Mobile has been without an official fire chief for more than two years and there has been no recent discussion about promoting the man currently doing the job.
Mayor Sandy Stimpson initially appointed Randy Smith in November 2013 to helm the department, but rescinded the appointment in September 2014. Smith was never confirmed by the Mobile City Council.
Since the change of course, Assistant Chief Billy Pappas has assumed responsibility for leading the department. Pappas’ name has never appeared on the council agenda.
Council President Gina Gregory said placement of Pappas’ name on the agenda would be up to Stimpson.
“It has not been placed on our agenda,” Gregory wrote in an email. “It would be something the mayor would do.”
Stimpson commended Pappas and other Mobile Fire-Rescue Department leaders during last week’s State of the City address, but before Tuesday’s council meeting said Pappas would not be nominated for confirmation.
“I’ve chosen not to put him up because I don’t know if the votes are there,” Stimpson said.
Councilwoman Bess Rich, chairwoman of the council’s Public Safety Committee, said she would support Pappas if he moved to Mobile. City spokesman George Talbot confirmed Pappas lives on the Eastern Shore.
Rich said having an acting chief is not the same as having a confirmed chief.

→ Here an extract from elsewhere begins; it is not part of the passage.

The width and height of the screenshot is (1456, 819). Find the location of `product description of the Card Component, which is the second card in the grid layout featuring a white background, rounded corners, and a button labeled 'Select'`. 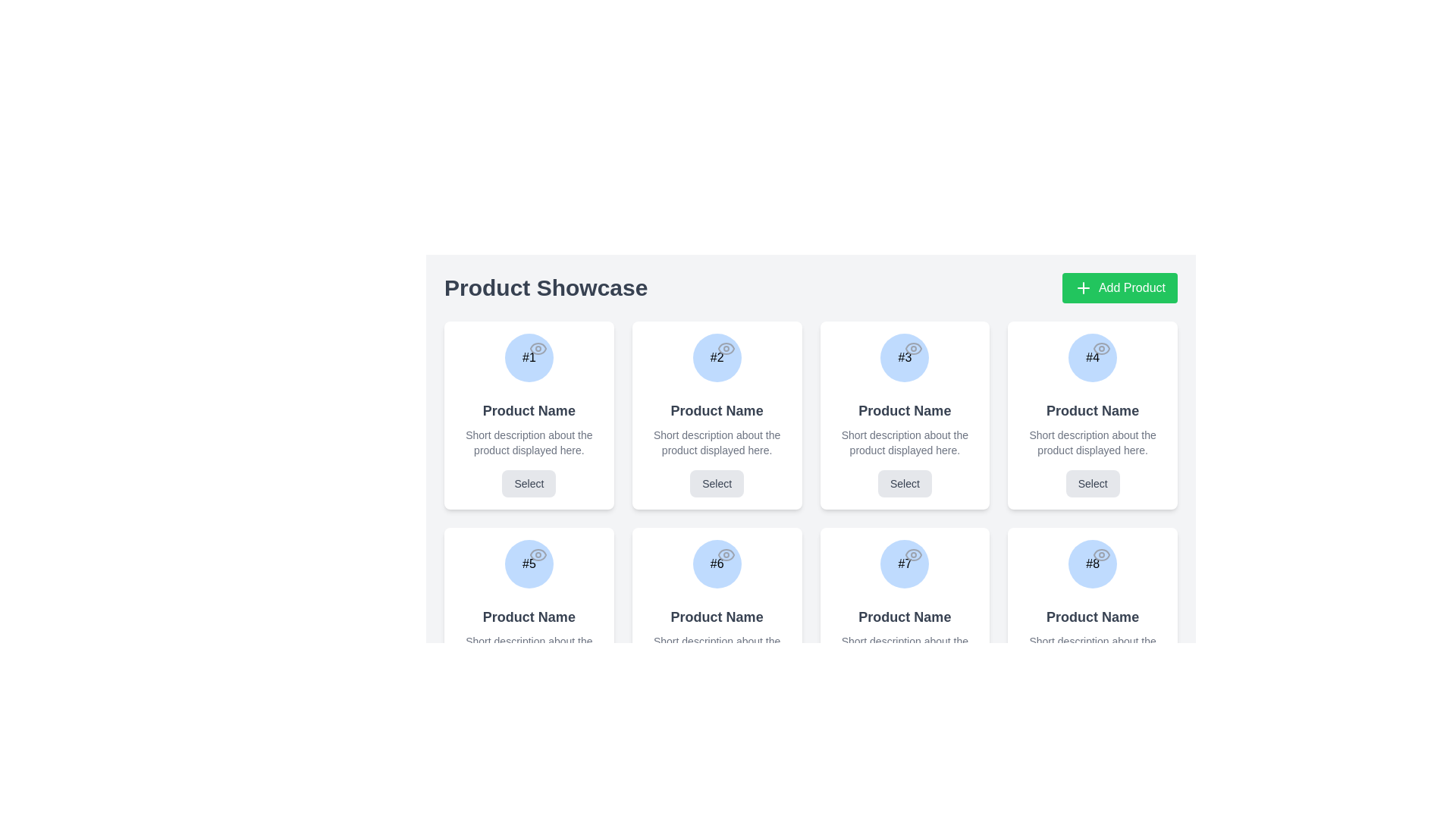

product description of the Card Component, which is the second card in the grid layout featuring a white background, rounded corners, and a button labeled 'Select' is located at coordinates (716, 415).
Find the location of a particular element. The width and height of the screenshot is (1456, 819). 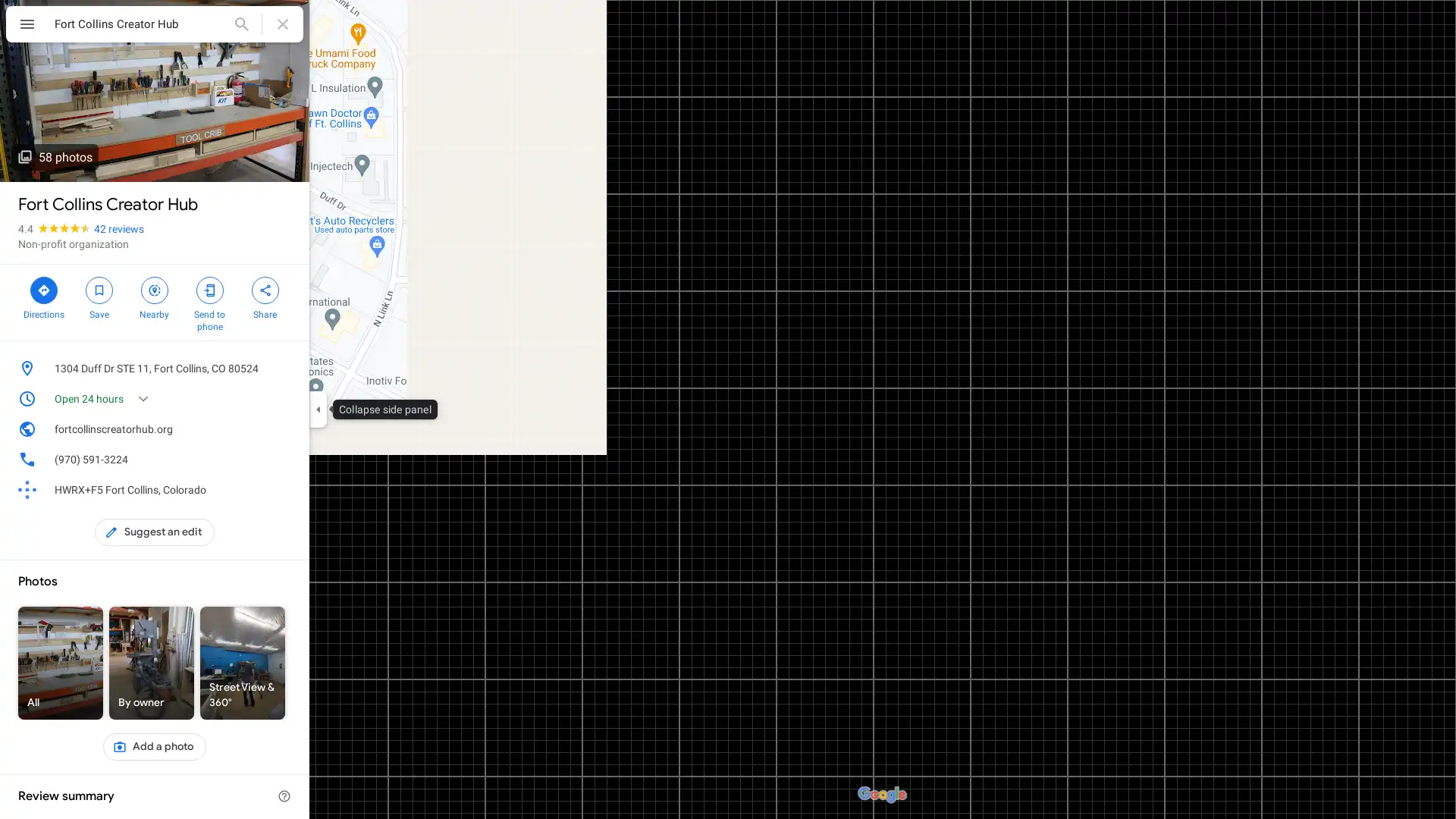

58 photos is located at coordinates (55, 157).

“I believe the criteria of having the safest city includes the fire department,” she said, apparently taking a dig at one of Stimpson’s campaign priorities.
Councilman Fred Richardson said he has “no problem” with Pappas, but said he wouldn’t discuss confirming the assistant chief or anyone else until the name appeared on a council agenda.
“I’ll have to evaluate it once he puts his name up there,” Richardson said, referring to the mayor. “I’m not saying anything until then.”
Richardson also said he was unsure why the position has remained vacant for so long.
“Only the mayor knows why he has not recommended a chief,” he said. “The administration will act. I think he knows why he left this position vacant.”
Councilman John Williams said he doesn’t care one way or the other if a chief is in place, as long as the department is running smoothly. He added Pappas has done an admirable job in the interim.
“I have never opposed any of the mayor’s appointments,” Williams said. “I don’t foresee that happening now.”
But according to local firefighter union president Dewayne Patrick, the situation is unfair to Pappas, who is doing the job as chief without the pay increase that would accompany a promotion.
“It’s not fair to him to take the responsibility of the role and not be compensated,” Patrick said. As assistant chief, Pappas earns a salary of more than $106,000 per year.
But Patrick said Stimpson’s delay is hurting morale around the department.
“We need someone in that position to run the department,” he said. “We need a head figure. If you’re not going to fill the position, get rid of it.”
There was speculation by at least one councilor back in the summer of 2014 that Smith didn’t have the support needed to gain confirmation through a City Council vote. At the time, Williams called that a “shame” because Smith was “immensely qualified.”
Smith filed a suit against the city claiming reverse discrimination in 2006. Richardson was subpoenaed to testify as part of the lawsuit before it was settled.